Selain itu, kemenangan Jokowi juga tidak lepas pengaruhnya dari kerja mesin politiknya dalam Koalisi Indonesia Hebat serta pendampingnya Jusuf Kalla yang mempunyai basis kuat.
"Mesin partai cukup membantu Jokowi, yaitu Koalisi Indonesia Hebat, tidak bisa dinafikan memenangkan Jokowi. Selain itu, faktor JK sangat besar pengaruhnya membantu kemenangan Jokowi. Kalau Jokowi salah mengambil cawapres kemarin, Jokowi bisa tenggelam dan kalah dalam kontestasi pilpres," ujarnya.
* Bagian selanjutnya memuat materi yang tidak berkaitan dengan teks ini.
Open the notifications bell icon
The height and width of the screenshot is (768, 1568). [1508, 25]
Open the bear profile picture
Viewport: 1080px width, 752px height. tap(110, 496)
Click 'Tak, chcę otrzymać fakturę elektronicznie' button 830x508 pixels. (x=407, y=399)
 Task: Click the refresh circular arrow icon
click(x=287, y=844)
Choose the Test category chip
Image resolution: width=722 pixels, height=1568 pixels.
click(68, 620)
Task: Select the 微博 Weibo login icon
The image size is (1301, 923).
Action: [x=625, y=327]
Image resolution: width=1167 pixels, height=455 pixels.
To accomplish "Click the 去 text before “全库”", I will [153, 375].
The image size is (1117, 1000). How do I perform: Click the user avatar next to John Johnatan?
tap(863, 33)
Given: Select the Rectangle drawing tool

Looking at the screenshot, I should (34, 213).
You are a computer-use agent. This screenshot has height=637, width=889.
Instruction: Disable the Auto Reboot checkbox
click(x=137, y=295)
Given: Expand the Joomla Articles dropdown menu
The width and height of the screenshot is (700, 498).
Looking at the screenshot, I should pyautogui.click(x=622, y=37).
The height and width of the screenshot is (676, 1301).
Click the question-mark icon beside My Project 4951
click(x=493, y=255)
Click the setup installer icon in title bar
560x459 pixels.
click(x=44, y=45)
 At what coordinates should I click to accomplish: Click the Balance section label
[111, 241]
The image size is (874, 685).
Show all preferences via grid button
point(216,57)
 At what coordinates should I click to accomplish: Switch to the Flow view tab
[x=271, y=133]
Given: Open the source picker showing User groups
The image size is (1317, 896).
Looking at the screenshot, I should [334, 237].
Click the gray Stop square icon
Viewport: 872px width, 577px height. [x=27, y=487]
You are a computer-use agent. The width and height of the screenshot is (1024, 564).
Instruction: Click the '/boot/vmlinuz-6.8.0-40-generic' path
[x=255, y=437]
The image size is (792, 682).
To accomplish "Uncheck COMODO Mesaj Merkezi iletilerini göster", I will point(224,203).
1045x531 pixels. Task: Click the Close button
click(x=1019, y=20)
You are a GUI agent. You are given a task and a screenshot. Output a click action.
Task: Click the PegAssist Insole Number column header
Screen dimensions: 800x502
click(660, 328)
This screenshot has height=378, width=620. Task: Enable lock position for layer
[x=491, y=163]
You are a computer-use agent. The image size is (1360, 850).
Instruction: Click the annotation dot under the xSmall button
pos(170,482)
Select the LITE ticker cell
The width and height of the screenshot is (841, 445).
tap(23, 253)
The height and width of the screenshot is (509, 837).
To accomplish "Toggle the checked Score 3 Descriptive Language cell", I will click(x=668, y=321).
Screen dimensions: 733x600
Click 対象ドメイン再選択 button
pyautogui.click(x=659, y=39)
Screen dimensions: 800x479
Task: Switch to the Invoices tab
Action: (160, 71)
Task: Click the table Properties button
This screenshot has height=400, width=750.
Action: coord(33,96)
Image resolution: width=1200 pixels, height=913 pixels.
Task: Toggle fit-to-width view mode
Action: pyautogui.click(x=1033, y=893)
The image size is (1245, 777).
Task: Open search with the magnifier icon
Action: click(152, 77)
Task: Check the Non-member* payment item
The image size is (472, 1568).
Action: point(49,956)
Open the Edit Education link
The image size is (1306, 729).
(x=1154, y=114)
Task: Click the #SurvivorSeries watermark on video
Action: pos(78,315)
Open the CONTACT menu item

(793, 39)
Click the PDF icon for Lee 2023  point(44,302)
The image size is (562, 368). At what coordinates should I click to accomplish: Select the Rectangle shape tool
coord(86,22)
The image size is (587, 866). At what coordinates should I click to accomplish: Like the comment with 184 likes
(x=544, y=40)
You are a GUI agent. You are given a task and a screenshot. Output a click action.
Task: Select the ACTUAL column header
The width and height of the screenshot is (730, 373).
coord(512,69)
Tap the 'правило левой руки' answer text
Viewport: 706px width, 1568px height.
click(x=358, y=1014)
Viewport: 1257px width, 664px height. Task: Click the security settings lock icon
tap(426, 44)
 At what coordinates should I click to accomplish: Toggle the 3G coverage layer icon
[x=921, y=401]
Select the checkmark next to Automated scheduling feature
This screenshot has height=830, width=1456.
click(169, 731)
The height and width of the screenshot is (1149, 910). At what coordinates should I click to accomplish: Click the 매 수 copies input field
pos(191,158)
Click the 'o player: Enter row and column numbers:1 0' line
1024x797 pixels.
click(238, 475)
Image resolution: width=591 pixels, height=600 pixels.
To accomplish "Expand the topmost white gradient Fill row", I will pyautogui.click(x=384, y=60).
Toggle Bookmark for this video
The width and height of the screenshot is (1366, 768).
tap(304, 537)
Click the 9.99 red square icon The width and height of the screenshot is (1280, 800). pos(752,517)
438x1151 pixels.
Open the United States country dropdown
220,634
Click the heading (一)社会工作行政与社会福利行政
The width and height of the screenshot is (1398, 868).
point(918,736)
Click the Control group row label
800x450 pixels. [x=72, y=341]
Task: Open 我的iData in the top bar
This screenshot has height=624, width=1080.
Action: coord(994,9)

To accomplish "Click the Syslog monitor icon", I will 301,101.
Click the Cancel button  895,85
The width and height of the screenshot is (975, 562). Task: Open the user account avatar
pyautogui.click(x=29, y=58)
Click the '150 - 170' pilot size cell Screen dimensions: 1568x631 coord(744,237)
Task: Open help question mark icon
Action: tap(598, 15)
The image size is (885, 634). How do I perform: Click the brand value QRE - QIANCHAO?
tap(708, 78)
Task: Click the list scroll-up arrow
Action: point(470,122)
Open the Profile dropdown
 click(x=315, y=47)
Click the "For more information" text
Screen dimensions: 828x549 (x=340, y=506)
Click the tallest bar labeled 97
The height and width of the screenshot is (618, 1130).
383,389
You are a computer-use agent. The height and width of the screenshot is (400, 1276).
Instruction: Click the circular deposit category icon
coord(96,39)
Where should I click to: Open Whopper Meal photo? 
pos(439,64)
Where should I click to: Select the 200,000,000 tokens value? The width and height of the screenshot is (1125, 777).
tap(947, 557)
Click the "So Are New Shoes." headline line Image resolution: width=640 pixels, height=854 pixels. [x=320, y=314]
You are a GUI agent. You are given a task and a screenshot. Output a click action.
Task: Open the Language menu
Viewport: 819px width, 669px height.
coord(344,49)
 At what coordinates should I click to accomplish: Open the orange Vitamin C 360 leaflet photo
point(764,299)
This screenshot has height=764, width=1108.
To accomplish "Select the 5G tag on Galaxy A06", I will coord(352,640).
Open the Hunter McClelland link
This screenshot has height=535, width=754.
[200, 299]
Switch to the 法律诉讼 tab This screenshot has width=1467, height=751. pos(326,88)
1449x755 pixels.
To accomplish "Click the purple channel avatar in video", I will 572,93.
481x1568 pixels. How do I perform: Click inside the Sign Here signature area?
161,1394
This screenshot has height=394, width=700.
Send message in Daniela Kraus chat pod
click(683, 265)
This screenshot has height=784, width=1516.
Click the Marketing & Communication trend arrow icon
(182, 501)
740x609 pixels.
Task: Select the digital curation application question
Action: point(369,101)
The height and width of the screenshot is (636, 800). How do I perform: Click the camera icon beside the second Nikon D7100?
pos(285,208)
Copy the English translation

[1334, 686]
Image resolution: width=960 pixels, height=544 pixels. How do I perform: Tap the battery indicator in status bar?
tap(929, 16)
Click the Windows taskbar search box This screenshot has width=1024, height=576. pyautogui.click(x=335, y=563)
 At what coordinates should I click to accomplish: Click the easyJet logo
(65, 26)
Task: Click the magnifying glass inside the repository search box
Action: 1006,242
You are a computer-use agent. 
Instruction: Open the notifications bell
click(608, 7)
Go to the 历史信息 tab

Ipang juga menilai, kemunculan Jokowi tak lepas dari usaha relawannya. Tim konsultan, relawan, dan tim pemenangannya cukup canggih dan sistematis dalam menelurkan strategi bertarung memenangkanya. “Ditambah tim tersebut all out dan solid," tegas Ipang.
Dia menilai, gaya Jokowi yang bekerja cepat dan melawan mainstream kekakuan birokrasi selama ini yang biasanya menghambat kinerja dan prestasi, hingga blusukan menjadikannya kurang disukai elite politik atau pihak-pihak yang ingin bermain nakal.
"Program Jokowi itu sederhana sekali sehingga program kerja Jokowi lebih mudah diterima publik (daripada yang lain)," kata Ipang.
Pengamat politik yang memimpin lembaga riset Indo Barometer M Qodari mengatakan, kondisi perpolitikan saat ini yang terbelah pascapilpres bisa diubah oleh Jokowi.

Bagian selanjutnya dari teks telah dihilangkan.